PROBLEMA: Reproduce el pasaje sobre la evangelización desde "Esto es precisamente" hasta "es un horror.", cambiando "borracho" por "ebrio".

TEXTO PROPORCIONADO:
Esto es precisamente lo que produce confusión, engaños, inversión en la
jerarquía real de valores, es decir, lo que hace en los hombres una oscuridad más
o menos completa. Cuando se habla con un borracho, no se puede partir de
sus temas variables y alucinatorios. Lo más urgente es ayudarle a salir de su
borrachera. A los hombres que por estar cabeza-abajo se ven afligidos por muchos
males, hay que aliviarles en lo posible sus males innumerables, siempre
renovados; pero lo más urgente es decirles que se pongan cabeza-arriba,
hacerles ver que vivir con los pies por alto es un horror.
Los problemas que la gente tiene son muy
distintos de los que la gente siente, que suelen ser mucho más
secundarios y derivados. Y en este sentido, la mísera realidad del mundo
secular ha de ser verificada, iluminada y confortada desde Dios,
pues «Él mismo es quien da a todos la vida, el aliento y todas las cosas... En
Él «existimos, nos movemos y somos» (Hch 17,25.28). Por eso es propio de la
evangelización verificar la realidad mundana partiendo de Dios,
de su Cristo iluminador y salvador. ¡Cuántas veces Jesucristo defrauda las
ansiedades y deseos de los hombres, suscitando en ellos otras preguntas
e inclinaciones que tenían sofocadas! La gente a veces busca a Cristo para que
les dé pan o agua, y Él les da palabra divina y Espíritu Santo (Jn 4,13-15;
6,27.34-35; Mt 6,33; Lc 10,41). La gente quiere liberación política, y
pretende hacerle Rey; pero Él se va al monte a orar (Jn 6,15; 18,36). Unos
hermanos le piden que sea árbitro de sus litigios; pero Él se niega en redondo
(Lc 12,13). La gente pregunta qué obras deben hacer, y Él contesta que
lo primero y más urgente que tienen que hacer es creer en Él (Jn
6,29)... Es como un desencuentro continuo, y es así como el Señor les
va abriendo los ojos a los ciegos, es así como los va desengañando e
introduciendo en la verdad. Y ése es también el oficio de la Iglesia, descubrir
a los hombres desde la Palabra divina la verdadera problemática humana, y darles
respuesta también desde ella (+GS 41a)..

Registros de una fuente de datos:

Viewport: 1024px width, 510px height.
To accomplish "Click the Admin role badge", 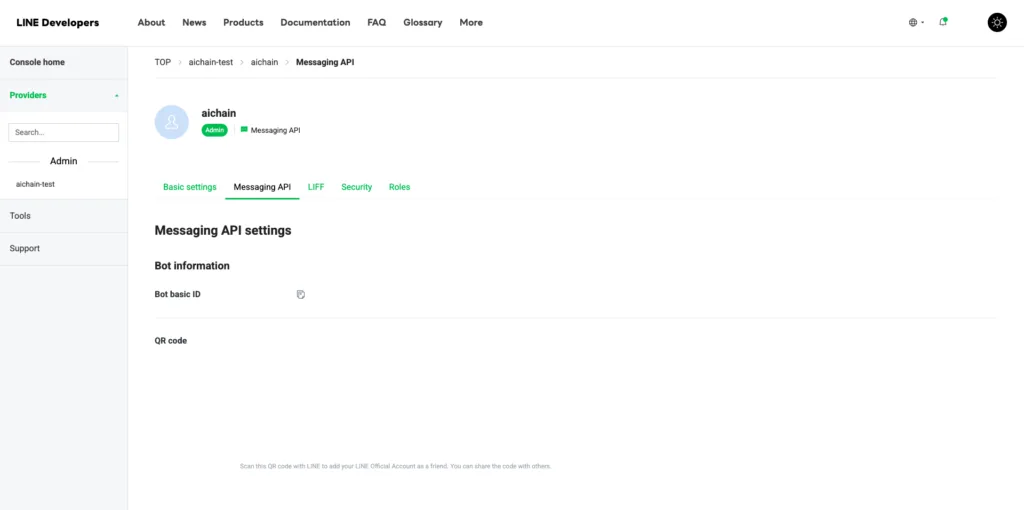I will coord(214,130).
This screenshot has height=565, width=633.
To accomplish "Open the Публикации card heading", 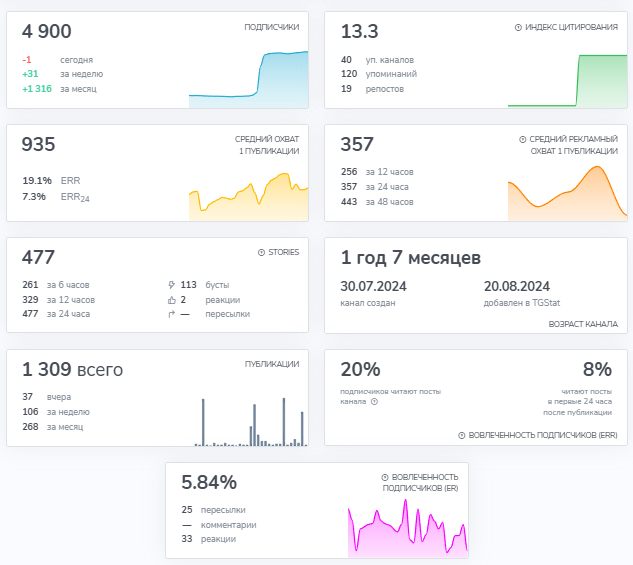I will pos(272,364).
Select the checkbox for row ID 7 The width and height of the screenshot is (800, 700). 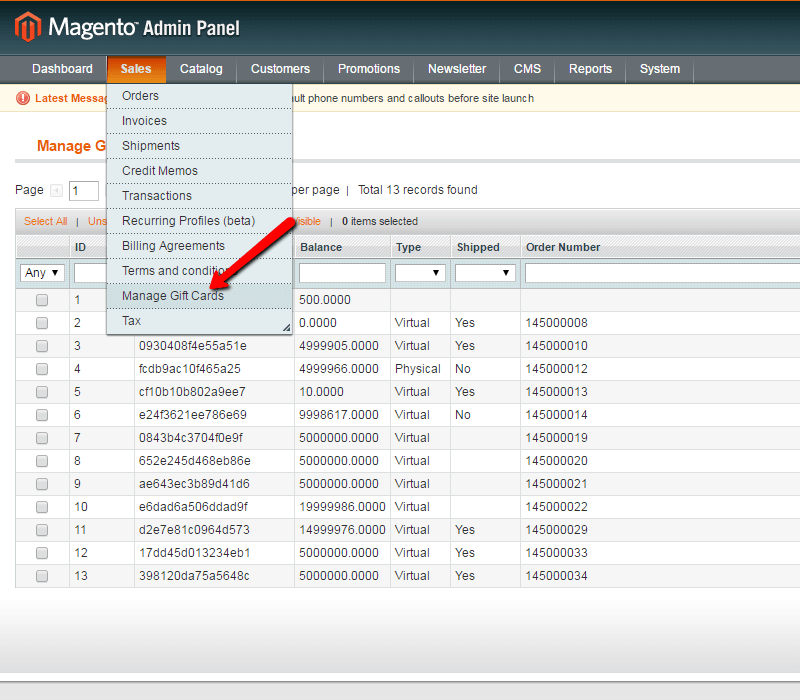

RESPUESTA A CONTINUACIÓN:
Esto es precisamente lo que produce confusión, engaños, inversión en la
jerarquía real de valores, es decir, lo que hace en los hombres una oscuridad más
o menos completa. Cuando se habla con un ebrio, no se puede partir de
sus temas variables y alucinatorios. Lo más urgente es ayudarle a salir de su
borrachera. A los hombres que por estar cabeza-abajo se ven afligidos por muchos
males, hay que aliviarles en lo posible sus males innumerables, siempre
renovados; pero lo más urgente es decirles que se pongan cabeza-arriba,
hacerles ver que vivir con los pies por alto es un horror.